Go within to come out

Jo, Mumbai

I always wondered all through my school and college that why was I so different. When boys laughed and spoke about girls, I was never interested. What was so interesting in it? And why did I never find it interesting?

It was when I got unusually attached to boys and their thoughts kept running in my mind. I realized, my inclinations were unique. But the acceptance did not come so easily. I had hundred questions about myself. There were times when I use to force myself to think about some girl, thinking maybe this is just a PHASE and I will come out of it. Read many articles online just to be sure if I am born correctly and nothing is wrong with me.

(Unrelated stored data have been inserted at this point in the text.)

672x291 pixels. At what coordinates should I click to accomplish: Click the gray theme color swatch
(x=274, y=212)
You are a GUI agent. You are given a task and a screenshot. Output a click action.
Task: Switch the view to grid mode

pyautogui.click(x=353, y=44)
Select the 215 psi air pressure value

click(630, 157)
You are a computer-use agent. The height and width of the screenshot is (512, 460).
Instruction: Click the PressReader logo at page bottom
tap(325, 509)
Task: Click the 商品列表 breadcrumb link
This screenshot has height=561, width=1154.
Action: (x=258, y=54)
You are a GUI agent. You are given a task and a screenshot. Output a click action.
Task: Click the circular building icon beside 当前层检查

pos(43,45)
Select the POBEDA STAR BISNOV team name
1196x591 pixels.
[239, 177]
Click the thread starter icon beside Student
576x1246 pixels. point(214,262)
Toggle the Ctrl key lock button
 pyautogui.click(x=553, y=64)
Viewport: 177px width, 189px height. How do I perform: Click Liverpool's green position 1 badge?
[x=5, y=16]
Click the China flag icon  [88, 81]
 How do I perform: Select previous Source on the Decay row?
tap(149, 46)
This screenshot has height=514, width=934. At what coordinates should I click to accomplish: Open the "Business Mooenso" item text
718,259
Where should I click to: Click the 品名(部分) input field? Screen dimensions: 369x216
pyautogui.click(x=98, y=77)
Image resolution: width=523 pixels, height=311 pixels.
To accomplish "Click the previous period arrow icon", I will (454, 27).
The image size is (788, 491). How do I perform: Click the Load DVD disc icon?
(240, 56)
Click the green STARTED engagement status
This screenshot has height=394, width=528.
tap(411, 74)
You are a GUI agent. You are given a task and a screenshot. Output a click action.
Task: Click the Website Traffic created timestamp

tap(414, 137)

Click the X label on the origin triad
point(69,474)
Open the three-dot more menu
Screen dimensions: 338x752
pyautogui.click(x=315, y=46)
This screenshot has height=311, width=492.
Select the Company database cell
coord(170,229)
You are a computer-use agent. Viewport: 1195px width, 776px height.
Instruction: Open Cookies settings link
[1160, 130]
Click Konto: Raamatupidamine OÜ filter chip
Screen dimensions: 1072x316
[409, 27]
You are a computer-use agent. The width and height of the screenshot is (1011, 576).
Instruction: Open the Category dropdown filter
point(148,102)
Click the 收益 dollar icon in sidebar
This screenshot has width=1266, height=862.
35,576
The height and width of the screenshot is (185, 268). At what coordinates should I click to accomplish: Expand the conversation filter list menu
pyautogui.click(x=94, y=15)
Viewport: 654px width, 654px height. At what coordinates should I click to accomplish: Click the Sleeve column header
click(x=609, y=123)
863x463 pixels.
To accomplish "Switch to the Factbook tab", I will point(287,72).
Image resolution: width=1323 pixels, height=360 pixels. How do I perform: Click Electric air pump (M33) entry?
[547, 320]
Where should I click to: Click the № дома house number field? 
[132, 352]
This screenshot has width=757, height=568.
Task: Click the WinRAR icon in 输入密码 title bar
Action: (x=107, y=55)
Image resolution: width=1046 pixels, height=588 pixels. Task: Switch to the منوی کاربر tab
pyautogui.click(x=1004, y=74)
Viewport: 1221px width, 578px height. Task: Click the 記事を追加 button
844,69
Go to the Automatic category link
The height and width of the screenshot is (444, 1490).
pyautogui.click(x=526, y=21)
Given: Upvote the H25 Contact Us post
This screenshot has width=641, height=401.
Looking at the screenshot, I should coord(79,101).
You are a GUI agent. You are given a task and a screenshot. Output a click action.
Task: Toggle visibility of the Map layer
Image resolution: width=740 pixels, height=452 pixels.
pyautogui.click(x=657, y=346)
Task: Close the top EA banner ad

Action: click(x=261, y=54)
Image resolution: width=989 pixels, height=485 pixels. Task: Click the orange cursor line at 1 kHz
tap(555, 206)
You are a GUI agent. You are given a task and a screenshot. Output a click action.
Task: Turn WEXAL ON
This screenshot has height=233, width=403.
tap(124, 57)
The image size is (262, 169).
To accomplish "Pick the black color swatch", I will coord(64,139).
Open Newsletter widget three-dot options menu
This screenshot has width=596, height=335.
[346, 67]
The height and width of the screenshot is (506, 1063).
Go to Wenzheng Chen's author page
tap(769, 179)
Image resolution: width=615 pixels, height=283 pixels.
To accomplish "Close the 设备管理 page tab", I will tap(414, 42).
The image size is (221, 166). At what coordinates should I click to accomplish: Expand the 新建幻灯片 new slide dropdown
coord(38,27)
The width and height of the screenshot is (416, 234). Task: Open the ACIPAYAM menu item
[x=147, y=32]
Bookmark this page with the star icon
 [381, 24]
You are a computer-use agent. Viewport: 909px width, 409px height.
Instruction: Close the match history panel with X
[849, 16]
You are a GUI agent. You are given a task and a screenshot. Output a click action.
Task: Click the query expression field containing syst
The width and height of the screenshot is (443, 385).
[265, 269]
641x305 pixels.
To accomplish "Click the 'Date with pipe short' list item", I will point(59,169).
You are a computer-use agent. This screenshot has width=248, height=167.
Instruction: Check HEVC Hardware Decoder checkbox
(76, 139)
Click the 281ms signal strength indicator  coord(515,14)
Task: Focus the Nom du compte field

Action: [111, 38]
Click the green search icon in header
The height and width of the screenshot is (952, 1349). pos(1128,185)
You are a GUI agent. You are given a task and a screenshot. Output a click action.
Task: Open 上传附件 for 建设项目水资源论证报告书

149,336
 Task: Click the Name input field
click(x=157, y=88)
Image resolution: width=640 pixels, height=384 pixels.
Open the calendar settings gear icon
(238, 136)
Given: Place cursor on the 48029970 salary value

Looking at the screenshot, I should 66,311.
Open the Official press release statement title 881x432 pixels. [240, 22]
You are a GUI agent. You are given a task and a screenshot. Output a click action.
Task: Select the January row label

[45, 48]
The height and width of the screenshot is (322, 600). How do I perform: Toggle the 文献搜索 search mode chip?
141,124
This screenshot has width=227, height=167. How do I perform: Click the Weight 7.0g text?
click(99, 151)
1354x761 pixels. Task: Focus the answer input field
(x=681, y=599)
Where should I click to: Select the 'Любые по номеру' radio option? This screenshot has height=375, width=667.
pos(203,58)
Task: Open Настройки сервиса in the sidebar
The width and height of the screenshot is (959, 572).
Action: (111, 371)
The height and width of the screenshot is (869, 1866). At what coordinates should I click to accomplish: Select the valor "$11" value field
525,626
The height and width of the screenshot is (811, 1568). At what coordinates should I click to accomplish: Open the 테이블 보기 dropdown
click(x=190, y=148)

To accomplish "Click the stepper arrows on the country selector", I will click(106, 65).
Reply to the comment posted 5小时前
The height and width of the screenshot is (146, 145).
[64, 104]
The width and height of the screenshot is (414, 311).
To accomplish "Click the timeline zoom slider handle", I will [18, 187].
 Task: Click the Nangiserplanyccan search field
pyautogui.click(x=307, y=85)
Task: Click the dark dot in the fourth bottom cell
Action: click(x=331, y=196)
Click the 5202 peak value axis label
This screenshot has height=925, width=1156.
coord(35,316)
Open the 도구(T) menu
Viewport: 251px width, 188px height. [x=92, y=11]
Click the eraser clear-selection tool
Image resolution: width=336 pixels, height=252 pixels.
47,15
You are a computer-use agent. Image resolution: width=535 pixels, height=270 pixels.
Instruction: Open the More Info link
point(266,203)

After months or may be years of self-doubt and questioning, I finally came to terms with myself. I wouldn’t say I had anyone that time to look upon to or talk to. It was just my own inner conversations happening. I believe self-acceptance is one major milestone to achieve. Because this gives you immense strength and peace within you.

I think coming out is more of a happening than doing. And finally it happened to me. First I came out to my brother. Having a twin is always different. Its different bond. when he use to freely discuss about his love life with his girlfriend. I was always quiet. Never having the courage to express what I felt for the person I loved. So there was a time when we both were dating (he was dating a girl and I was dating a guy). I knew what we felt and how we expressed were almost the same. So, he would understand my feelings. Eventually I came out to him in a coffee shop. The release of the humongous burden from inside me came out in form of tears. Ad he said, “I always knew it, I was waiting for you to tell me. Nothing changes for me”.

All through my experiences and people I met, I realised the issues I had were more emotional and mental. And all this was going within me. More storms were within me than outside me. I was sure, the solution also had to come out from the same place – WITHIN myself. Anything I tried externally would just make me feel good temporarily. Meditation helped me a lot. It gave me immense faith and self-trust. Nothing shook me easily. I was slowly emotionally and mentally strong. Fear of what people will think, their reactions, acceptance or non-acceptance, nothing really mattered or affected.

636154650340855630327544750_53148_1_miscellaneous_digital_art_meditating

Image

After about 3 years of coming out to my brother – recently, I was out to my parents. When relatives in every wedding event keep saying, “ab tumhaaara number bhi lagao toh hum aayenge” (means get married, you are too old!!)I thought its high time I tell them before it’s too late.

It was a Sunday and I decided that I will tell them in the morning itself so that I have the whole day to answer or ease the situation if something went overboard. But with heartbeats running fast and the fear gripping within, it became 7.00 p.m.
I just spoke to one of my friends and he told me something good. He said, “Coming out is like pulling an old band-aid from your wound. You know it will pull your hair and hurt; but still you have to do it. You do it today or after 5 years, it will still feel the same that you are feeling this moment. So, JUST DO IT”. And my brother from the other room sends me a watsapp message – [when r you going to tell them just tell them]. Finally at 8.30p.m. I told them I want to tell you something. And I handed over a letter. There was silence for 15 minutes. So silent, that I thought I had stopped hearing anything around me. No one said anything. They just said, we will talk about it later.

We have never spoken after that day about this. Everything is as normal as it was. I am seeing that they show me more love in subtle ways. But they have never spoken about this.

Like it has been a journey for me, it is a journey for them too.

For me, the next morning was a new morning. I had never felt the closest to myself I had never seen myself so clearly within me. The sense of peace and lightness I felt was so empowering. 

Coming out is going to be difficult, but its WORTH it.